Todai-ji, Nara, Japan
Nara, Japan. Home of one of Japan's largest temples—Todaiji—and likely one of the largest sitting Buddhas in the nation. Countless deer roam the city. They eat crackers from your hand or nip at your fingers or other areas on your body they suspect are hiding food. The authorities have wisdom to put up signs that warn visitors of how deer might assault you. Yet despite this knowledge, the powers-that-be operate vending machines of deer crackers for tourists to find ways to endanger themselves.
We tasted fresh sake from a maker here and observed the dangerous practice of hammering out mochi dough to make the delicious dessert.

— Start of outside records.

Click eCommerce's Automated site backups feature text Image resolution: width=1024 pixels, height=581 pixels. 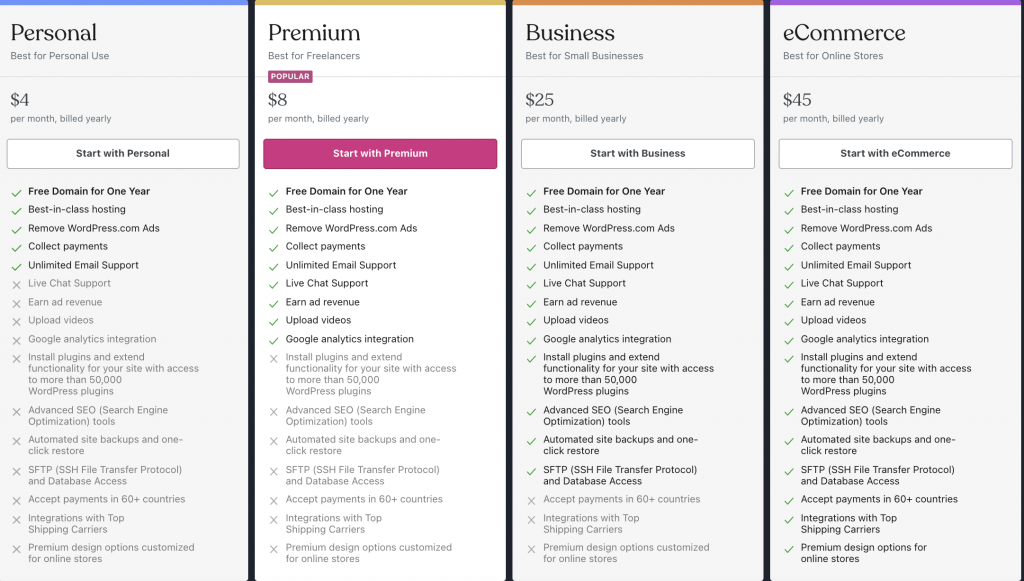coord(878,445)
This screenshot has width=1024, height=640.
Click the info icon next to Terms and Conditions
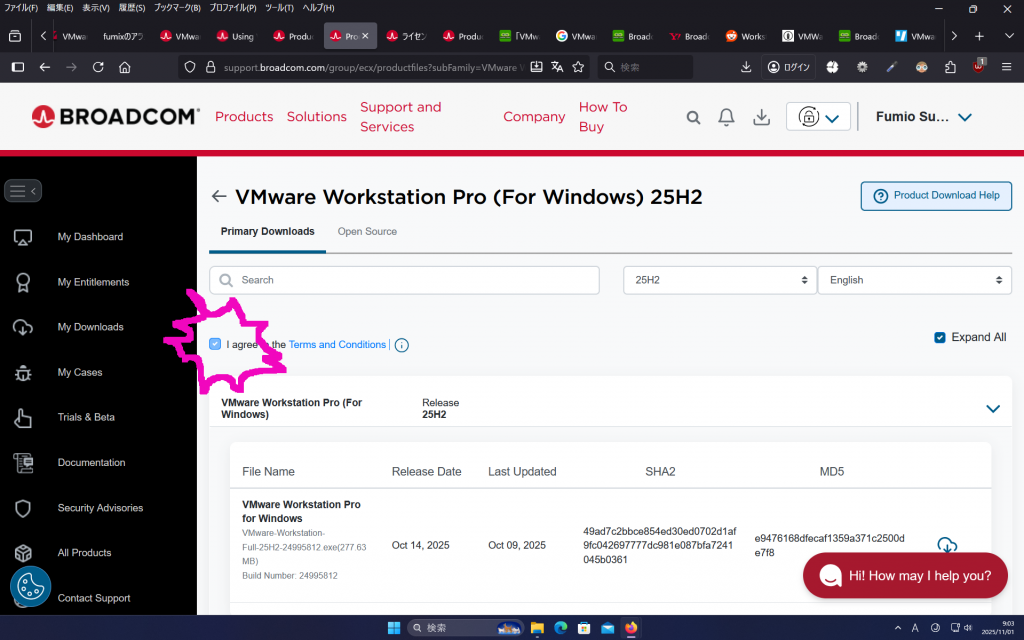tap(401, 345)
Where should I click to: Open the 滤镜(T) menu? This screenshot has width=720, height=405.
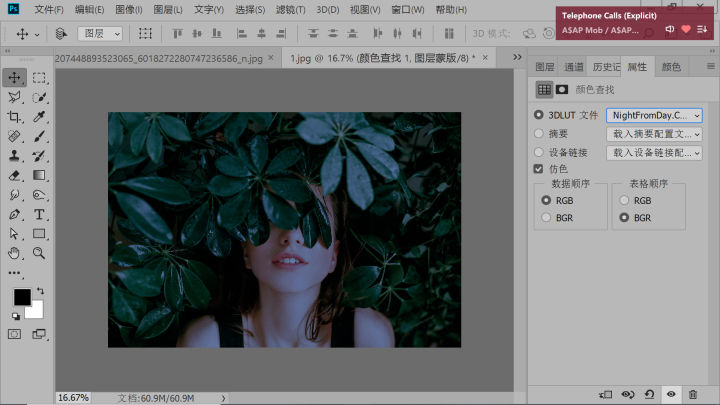pos(290,10)
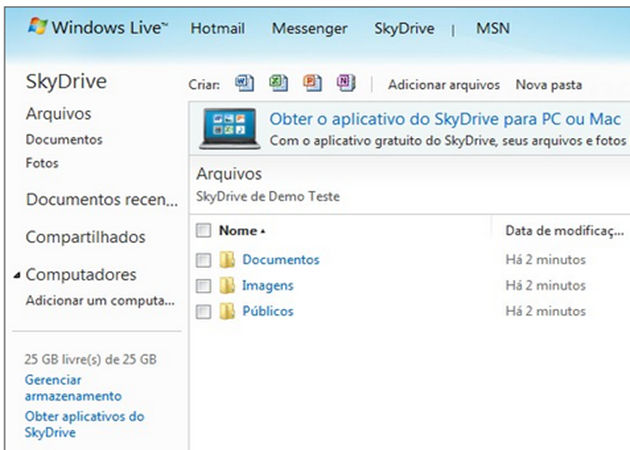The width and height of the screenshot is (630, 450).
Task: Toggle the select-all checkbox beside Nome
Action: pos(204,231)
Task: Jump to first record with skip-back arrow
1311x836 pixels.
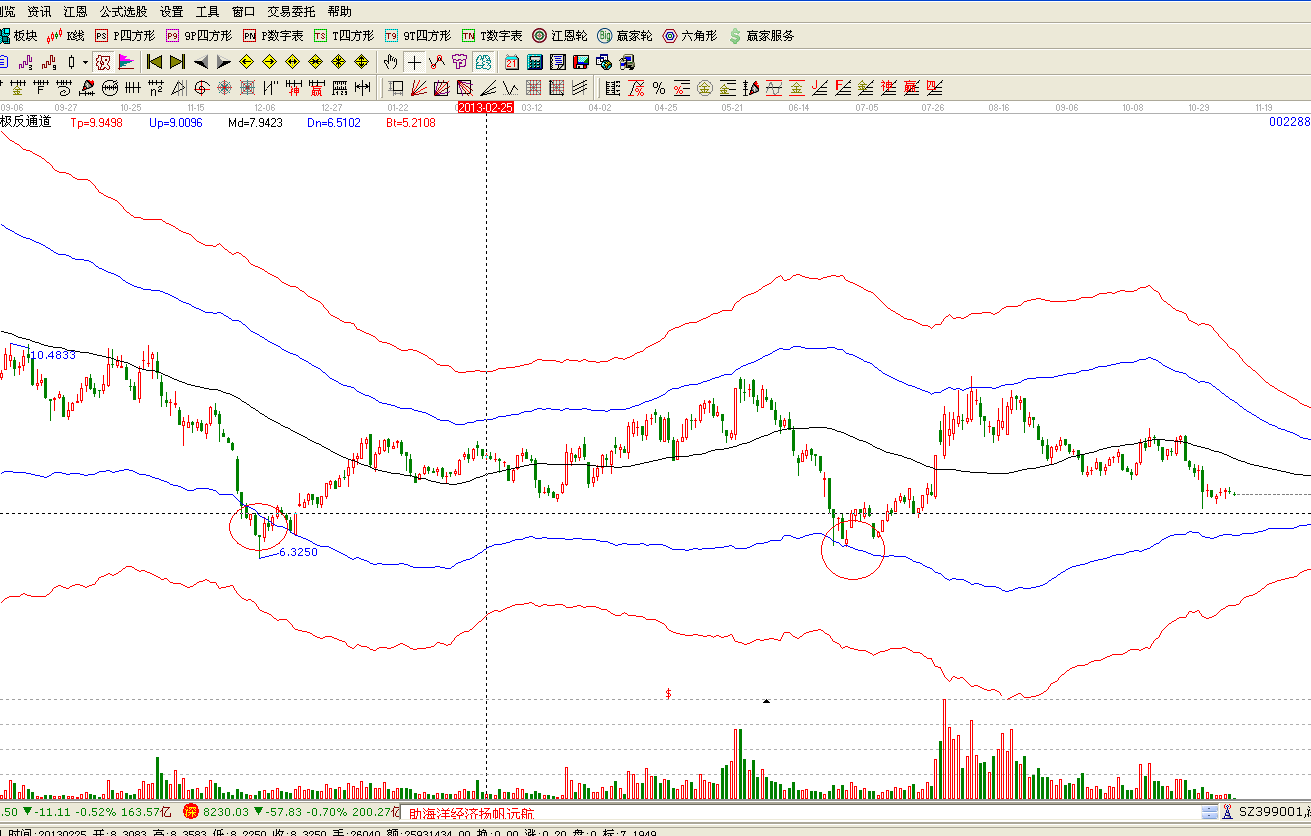Action: click(155, 62)
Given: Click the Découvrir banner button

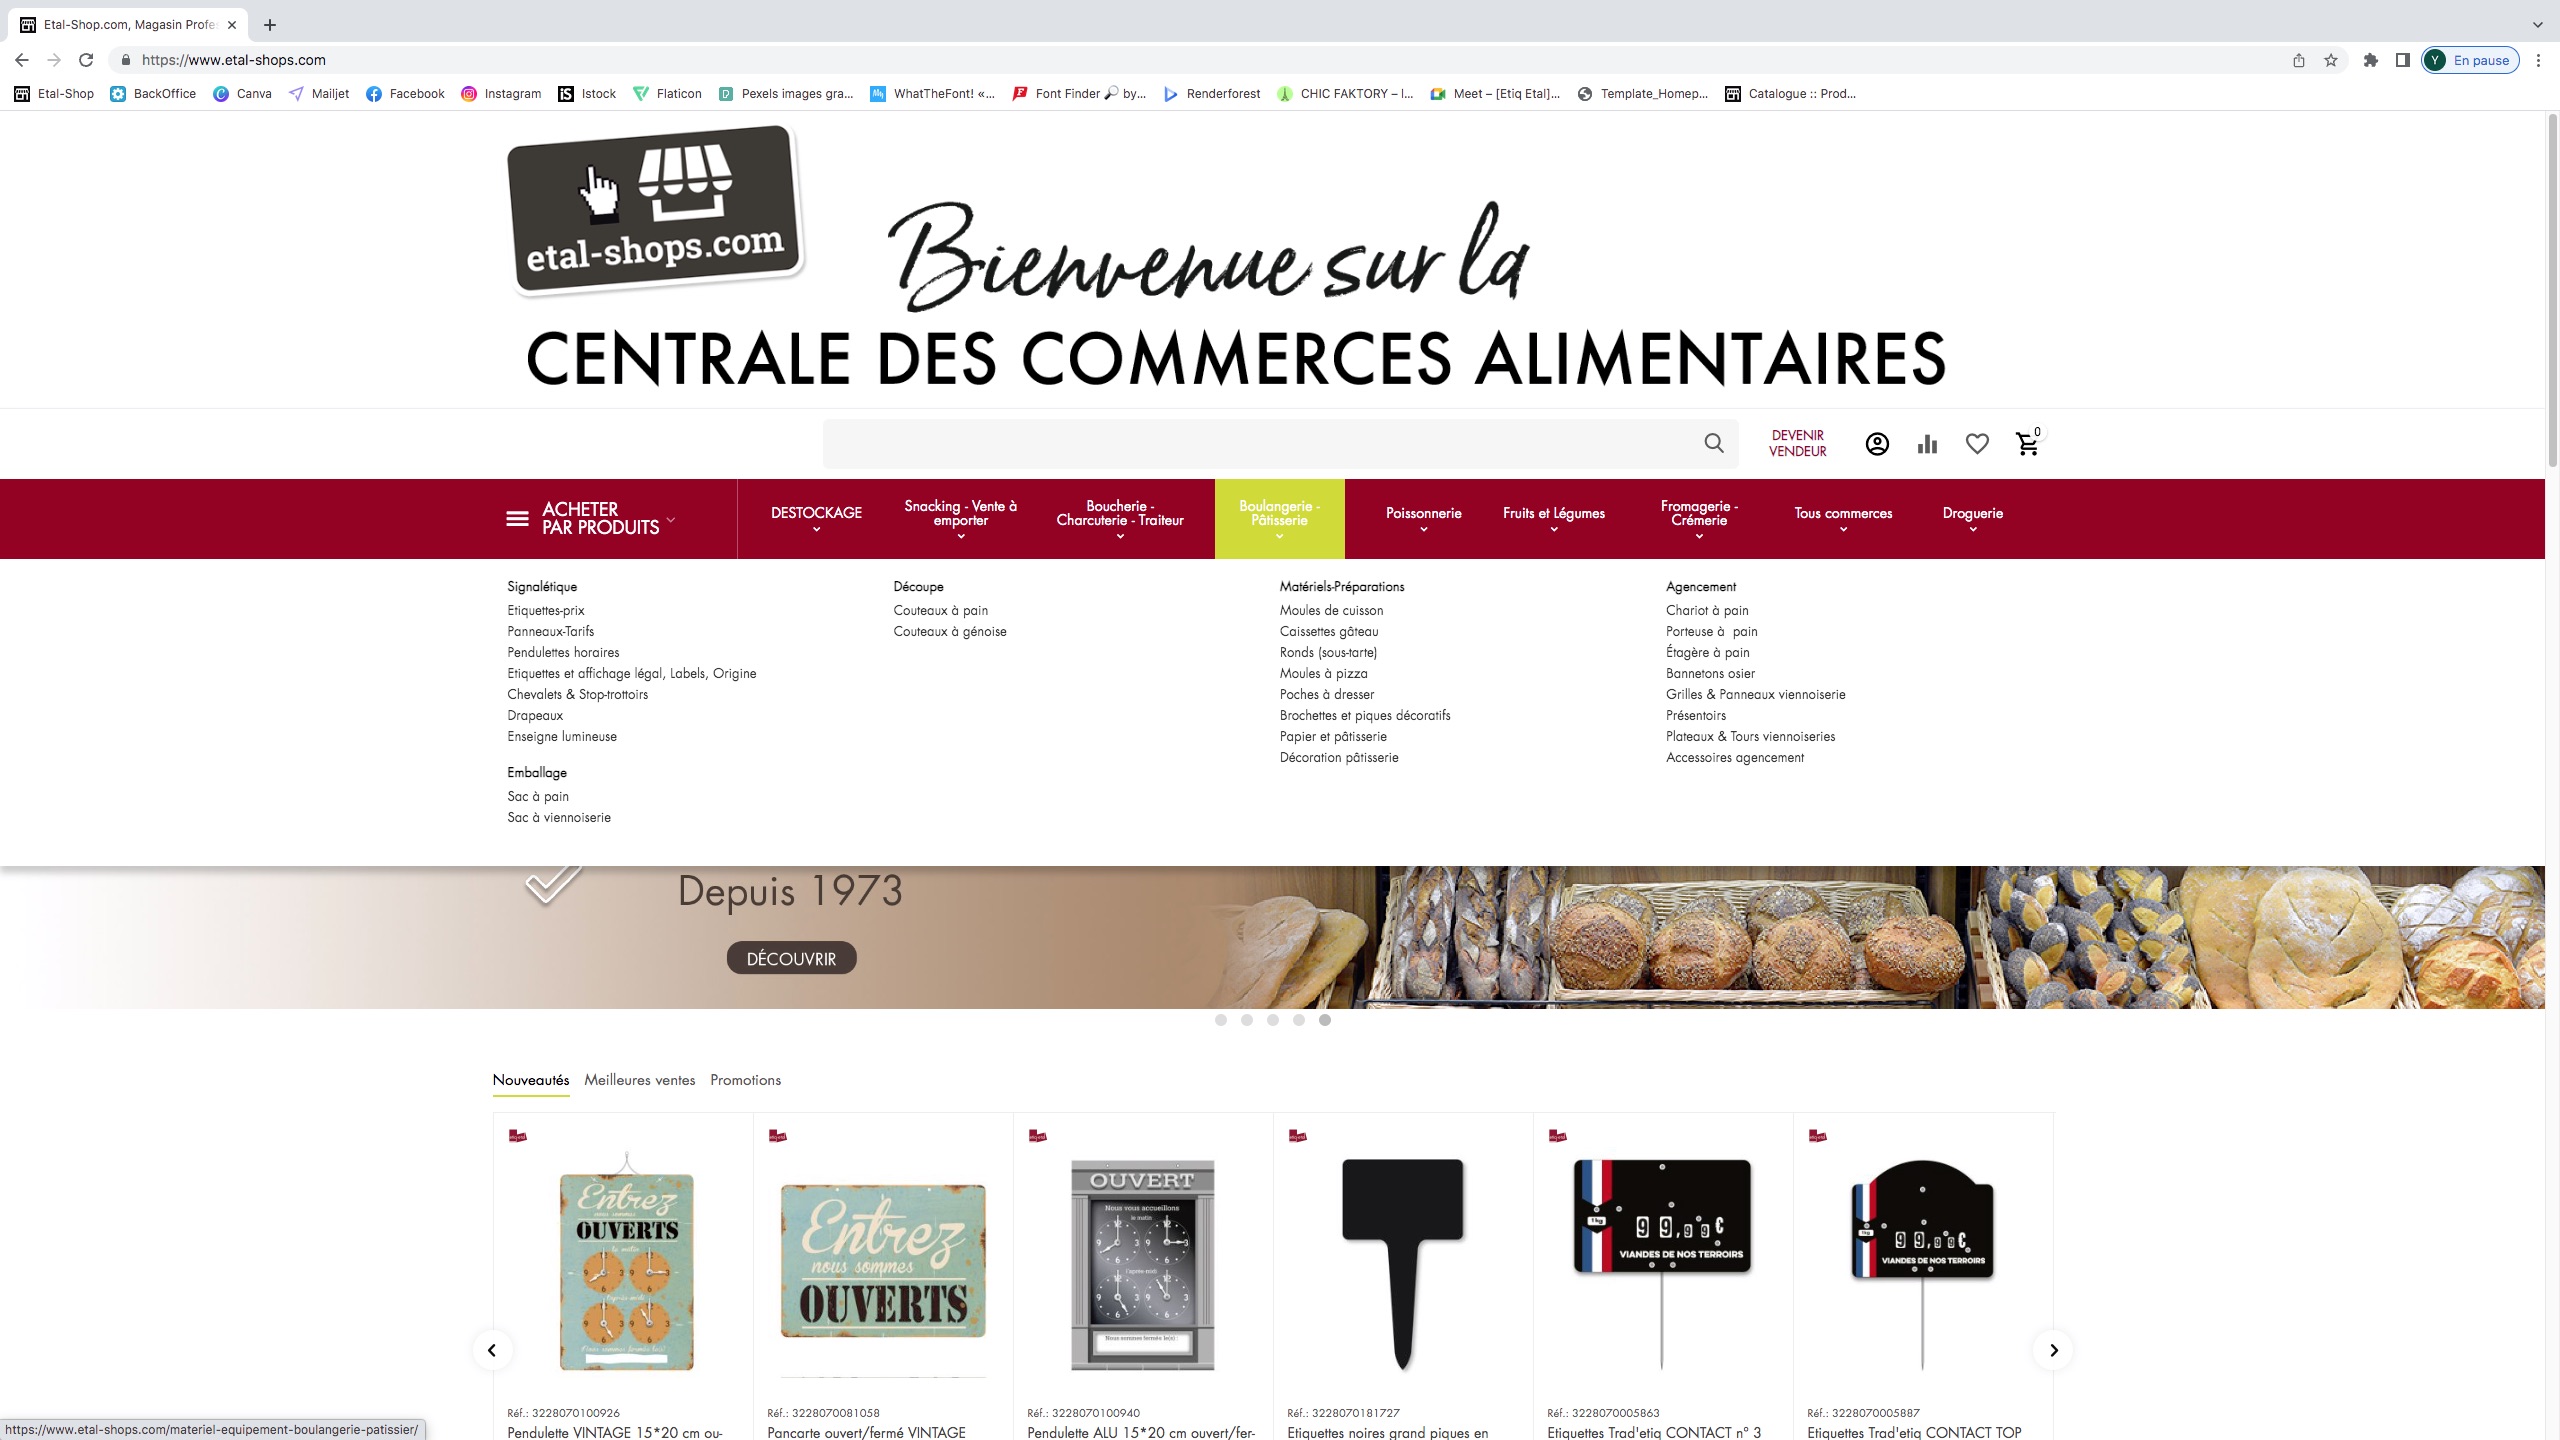Looking at the screenshot, I should pyautogui.click(x=791, y=958).

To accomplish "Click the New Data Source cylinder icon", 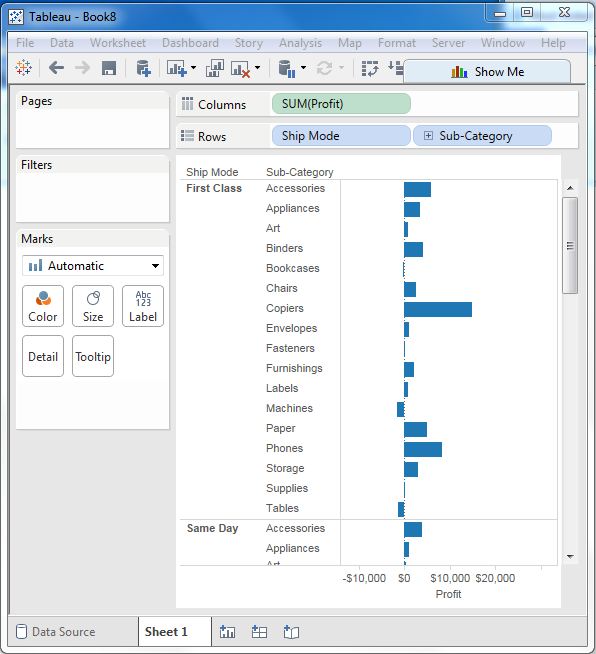I will click(143, 68).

It involves a large carnival-like wooden hammer and a quick-handed assistant to flip the lump of dough and move his hands out of the way of the next hammer-fall, which follows quickly. After that violent processsing of the matcha tea infused glutinous rice flour mix comes the delicate shaping of the mochi into identically sized bite-sized morsels that words cannot even approach hoping to describe.
Nara is located south of Kyoto and east of Ōsaka. Day 1 was landing in Ōsaka, where we took two nights in a nice hotel. After meeting up with our travel companions we set out to our AirBnB in Kyoto, which we'd use as a launchpad to explore Kyoto environs, Nara, Fushimi Inari, and Arashiyama.